Like any other process you want to learn how to do, be sure and practice on some scrap before you attempt the real thing.
Both tin and lead melt around 450 degrees Fahrenheit so you need nothing more than a soft flame. The tinning butter is a grey paste. You just 'paint' it on the prepared surface, then apply the heat. The solids will melt onto the surface and spread out, pretty much like flux core solder will do when you solder a wire. Sometimes you may have a trouble spot and it may require you to kind of 'scrub' the area with your brush until it is covered. You will find that flux will turn a kind of root beer brown when properly heated. Too little heat, nothing happens, too much and the butter will not adhere.

None of this is an exact science, including mixing of the baking soda and water... use too much baking soda and it simply wont suspend in the water. I usually apply it with a scrub pad as often times a small percentage of the left over flux can be a little stubborn. You will know its doing its work as when it comes in contact with the flux it kinda boils and bubbles.

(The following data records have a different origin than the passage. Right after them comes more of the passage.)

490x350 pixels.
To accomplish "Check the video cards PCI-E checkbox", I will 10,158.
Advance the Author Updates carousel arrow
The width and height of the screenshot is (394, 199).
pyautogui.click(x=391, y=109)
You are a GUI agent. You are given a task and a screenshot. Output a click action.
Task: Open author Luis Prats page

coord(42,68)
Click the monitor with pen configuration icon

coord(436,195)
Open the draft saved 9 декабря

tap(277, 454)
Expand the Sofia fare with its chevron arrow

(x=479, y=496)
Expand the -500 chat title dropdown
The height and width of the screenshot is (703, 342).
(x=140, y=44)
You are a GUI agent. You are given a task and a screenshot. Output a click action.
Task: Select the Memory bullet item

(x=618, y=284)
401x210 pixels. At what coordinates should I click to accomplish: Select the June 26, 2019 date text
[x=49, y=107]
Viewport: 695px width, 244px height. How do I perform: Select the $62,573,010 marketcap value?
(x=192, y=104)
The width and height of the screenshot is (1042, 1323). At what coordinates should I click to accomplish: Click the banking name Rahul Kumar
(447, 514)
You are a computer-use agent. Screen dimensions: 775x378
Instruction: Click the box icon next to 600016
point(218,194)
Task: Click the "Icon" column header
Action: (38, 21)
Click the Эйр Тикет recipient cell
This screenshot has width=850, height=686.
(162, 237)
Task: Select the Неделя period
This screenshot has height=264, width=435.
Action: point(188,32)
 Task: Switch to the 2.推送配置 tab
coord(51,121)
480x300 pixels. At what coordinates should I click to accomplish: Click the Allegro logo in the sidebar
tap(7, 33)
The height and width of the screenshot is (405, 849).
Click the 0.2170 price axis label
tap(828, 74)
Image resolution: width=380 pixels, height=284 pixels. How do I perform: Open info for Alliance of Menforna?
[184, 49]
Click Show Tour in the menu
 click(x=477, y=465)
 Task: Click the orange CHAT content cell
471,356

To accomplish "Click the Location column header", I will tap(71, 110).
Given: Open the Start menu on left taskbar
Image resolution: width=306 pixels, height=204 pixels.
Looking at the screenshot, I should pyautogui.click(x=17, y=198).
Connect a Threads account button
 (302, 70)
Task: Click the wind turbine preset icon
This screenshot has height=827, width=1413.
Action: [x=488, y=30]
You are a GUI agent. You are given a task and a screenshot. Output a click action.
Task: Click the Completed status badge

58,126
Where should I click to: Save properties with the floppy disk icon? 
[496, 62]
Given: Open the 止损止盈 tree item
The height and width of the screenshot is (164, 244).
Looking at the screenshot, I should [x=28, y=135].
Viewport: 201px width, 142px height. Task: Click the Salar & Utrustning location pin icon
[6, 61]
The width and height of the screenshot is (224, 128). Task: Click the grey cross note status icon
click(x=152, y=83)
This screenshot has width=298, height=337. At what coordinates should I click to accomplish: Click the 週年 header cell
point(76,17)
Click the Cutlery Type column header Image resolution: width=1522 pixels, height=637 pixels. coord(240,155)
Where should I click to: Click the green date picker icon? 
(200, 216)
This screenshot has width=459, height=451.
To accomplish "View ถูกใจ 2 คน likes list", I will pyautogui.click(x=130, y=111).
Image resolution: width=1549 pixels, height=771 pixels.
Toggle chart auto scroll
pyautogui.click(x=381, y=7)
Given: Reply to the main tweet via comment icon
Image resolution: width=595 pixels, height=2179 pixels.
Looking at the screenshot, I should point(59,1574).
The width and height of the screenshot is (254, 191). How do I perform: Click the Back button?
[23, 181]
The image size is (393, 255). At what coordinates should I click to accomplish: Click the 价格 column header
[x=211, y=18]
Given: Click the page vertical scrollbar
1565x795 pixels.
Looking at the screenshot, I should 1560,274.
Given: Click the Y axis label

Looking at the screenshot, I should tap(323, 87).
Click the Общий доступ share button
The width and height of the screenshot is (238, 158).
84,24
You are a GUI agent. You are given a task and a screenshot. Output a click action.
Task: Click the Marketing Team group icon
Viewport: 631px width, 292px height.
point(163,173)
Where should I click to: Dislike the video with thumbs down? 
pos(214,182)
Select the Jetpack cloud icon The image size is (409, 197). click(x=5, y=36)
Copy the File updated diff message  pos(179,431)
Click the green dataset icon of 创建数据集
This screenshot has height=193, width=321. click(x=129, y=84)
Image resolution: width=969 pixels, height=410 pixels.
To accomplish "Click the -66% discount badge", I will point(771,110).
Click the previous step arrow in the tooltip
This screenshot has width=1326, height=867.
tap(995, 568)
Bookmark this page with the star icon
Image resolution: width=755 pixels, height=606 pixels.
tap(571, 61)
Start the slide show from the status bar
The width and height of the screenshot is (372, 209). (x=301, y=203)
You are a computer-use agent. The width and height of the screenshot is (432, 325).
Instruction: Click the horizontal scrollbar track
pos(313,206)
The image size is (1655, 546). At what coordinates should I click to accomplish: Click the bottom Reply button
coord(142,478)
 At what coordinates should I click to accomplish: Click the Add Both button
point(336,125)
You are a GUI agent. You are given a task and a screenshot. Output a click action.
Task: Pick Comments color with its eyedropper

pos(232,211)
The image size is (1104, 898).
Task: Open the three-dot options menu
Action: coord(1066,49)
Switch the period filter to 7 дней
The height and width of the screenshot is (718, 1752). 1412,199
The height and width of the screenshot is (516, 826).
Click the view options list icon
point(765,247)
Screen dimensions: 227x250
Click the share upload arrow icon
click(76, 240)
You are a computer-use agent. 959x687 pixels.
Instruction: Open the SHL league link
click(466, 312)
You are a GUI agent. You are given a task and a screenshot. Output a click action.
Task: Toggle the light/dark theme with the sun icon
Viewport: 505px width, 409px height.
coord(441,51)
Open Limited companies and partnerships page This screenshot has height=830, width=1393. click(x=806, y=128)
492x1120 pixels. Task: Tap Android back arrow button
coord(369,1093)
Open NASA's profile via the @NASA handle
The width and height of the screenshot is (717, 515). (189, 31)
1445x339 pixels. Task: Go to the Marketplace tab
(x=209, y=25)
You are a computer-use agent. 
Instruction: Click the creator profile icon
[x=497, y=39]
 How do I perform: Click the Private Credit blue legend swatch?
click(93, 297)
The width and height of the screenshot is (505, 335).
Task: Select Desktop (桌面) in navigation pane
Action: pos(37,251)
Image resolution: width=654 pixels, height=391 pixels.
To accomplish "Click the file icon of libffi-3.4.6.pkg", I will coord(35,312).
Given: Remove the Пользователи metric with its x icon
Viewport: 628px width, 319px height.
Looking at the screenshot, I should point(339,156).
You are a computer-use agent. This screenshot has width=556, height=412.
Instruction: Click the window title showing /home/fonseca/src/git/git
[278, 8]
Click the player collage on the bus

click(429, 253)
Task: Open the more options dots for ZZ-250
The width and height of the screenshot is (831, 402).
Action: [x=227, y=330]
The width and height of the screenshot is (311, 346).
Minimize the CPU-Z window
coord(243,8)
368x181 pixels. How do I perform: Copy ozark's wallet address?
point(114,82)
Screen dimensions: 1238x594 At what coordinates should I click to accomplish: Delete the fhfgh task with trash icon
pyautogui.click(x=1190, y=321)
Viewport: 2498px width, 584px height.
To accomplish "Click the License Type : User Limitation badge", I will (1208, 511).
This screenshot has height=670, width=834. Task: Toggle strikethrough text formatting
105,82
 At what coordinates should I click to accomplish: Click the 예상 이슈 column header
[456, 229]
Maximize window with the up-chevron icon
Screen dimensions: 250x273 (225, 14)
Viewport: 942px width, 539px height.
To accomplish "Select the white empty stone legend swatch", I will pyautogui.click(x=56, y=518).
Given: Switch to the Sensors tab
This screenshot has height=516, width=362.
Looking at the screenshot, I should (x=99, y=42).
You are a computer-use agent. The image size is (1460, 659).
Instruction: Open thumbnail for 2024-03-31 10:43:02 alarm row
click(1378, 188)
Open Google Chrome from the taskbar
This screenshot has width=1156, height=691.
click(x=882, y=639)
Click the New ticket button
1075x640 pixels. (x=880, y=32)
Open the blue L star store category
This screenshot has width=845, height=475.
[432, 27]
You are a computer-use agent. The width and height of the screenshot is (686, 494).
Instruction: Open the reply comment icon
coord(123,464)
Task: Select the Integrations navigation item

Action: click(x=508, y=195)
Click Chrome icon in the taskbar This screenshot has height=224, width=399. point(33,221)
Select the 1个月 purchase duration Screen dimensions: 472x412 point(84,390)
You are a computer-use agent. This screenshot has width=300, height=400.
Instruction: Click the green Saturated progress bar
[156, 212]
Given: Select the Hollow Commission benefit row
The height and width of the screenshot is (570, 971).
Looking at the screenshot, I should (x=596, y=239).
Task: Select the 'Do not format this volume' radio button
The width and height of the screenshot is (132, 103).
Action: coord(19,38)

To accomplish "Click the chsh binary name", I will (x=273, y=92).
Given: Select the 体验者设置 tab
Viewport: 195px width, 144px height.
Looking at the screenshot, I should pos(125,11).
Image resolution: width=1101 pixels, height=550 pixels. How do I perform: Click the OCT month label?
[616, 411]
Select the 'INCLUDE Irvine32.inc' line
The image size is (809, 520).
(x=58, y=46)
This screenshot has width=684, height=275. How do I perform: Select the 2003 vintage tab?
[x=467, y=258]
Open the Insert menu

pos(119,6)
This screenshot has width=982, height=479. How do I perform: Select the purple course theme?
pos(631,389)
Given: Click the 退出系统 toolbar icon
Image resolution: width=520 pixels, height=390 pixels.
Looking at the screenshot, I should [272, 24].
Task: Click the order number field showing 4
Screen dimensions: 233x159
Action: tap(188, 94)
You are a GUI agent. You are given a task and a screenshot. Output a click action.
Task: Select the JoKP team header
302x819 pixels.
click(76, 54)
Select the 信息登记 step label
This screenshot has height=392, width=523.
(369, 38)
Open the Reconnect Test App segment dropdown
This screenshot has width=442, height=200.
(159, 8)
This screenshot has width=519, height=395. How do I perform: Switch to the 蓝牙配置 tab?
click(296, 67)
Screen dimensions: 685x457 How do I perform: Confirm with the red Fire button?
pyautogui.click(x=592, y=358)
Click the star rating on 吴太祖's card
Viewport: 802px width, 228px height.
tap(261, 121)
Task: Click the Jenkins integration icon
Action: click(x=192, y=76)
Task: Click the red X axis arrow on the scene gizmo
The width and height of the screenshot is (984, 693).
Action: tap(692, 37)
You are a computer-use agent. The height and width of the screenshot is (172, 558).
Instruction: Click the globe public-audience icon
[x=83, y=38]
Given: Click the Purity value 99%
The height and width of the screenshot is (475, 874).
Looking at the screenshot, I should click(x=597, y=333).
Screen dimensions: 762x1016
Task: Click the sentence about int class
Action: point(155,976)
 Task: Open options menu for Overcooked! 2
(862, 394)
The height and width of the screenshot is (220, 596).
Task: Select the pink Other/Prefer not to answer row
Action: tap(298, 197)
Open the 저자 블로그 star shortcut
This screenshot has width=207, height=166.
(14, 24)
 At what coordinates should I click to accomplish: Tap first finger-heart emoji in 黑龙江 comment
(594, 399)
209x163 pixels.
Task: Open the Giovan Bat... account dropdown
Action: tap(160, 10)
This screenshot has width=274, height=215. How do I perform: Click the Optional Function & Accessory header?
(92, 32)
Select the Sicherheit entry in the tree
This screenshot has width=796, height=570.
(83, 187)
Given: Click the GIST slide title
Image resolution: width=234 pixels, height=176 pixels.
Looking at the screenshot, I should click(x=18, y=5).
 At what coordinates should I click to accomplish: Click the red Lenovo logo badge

After you dry it off, it will have a dull grey, slightly rough finish, and yes, at this point you just apply the lead.
Of course, applying the lead is almost an art form in itself, particularly once the surface is not horizontal, as the lead will flow almost like water when heated to its melting point. This is why body lead is 70/30. (The stuff you may find at your local hardware store is usually 50/50 or 60/40) I actually use the hardware stuff sometimes, if I am doing horizontal work, or if I can move the part so the area I am actually working can be made to be horizontal. 70/30 simply gives you more time (measured in parts of seconds) to work the lead after it has been heated up to the consistency of soft butter (the kind you put on bread) with a wooden paddle coated with tallow. The window to work the lead is pretty small... too cool, its hard, too hot, its like water.

Always apply more lead than you actually need, just like you do with bondo, then work it down. Because you don't want lead dust floating around your shop you should always use a lead file, and not sand, or grind lead.